▸ **DIRECTIONS FOR THIS TASK**:
Pull out every line below containing the word "agent".

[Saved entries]
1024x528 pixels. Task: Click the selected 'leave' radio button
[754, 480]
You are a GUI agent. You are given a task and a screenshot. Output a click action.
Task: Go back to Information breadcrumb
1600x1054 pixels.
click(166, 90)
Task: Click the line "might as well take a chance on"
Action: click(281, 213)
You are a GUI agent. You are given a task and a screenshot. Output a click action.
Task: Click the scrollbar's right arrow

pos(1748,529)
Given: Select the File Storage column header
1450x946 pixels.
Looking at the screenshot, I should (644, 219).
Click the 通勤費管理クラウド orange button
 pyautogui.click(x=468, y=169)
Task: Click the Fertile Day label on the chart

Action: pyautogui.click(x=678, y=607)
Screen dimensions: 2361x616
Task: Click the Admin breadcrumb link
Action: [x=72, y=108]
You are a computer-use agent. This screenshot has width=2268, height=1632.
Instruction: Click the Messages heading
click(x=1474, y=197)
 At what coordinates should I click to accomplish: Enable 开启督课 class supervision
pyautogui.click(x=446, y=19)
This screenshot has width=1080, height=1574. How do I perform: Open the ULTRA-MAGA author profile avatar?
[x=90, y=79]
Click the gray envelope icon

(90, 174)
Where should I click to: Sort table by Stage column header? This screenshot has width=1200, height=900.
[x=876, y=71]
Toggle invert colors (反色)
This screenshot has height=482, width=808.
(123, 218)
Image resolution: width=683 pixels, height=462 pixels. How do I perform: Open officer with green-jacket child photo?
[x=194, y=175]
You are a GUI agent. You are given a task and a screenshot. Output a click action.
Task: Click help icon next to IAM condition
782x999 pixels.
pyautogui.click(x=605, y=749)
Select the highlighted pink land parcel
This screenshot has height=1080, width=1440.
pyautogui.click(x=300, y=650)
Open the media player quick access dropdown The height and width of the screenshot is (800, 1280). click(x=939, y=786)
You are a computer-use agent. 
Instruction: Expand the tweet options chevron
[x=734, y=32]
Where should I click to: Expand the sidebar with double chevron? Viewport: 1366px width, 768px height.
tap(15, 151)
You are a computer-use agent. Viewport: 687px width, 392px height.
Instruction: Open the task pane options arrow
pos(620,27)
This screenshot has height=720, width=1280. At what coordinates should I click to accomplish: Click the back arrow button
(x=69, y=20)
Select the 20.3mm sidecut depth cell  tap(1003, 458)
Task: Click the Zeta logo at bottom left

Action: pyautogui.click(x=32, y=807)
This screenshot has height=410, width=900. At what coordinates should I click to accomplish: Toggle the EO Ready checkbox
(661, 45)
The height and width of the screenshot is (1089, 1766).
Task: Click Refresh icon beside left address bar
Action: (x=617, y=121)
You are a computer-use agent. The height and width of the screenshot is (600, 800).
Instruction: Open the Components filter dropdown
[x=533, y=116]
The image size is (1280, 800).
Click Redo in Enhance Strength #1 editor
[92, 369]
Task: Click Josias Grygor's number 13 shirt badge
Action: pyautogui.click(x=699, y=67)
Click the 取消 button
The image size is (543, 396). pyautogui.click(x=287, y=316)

▸ **RESPONSE BOX**:
You are a GUI agent. You are given a task and a screenshot. Output a click action.
You are a GUI agent. You are given a task and a screenshot. Output a click action.
You are a computer-use agent. This screenshot has width=2268, height=1632.
You are a GUI agent. You are given a task and a screenshot. Output a click action.
You are a computer-use agent. 
You are a computer-use agent. Viewport: 687px width, 392px height.
You are a computer-use agent. The height and width of the screenshot is (600, 800).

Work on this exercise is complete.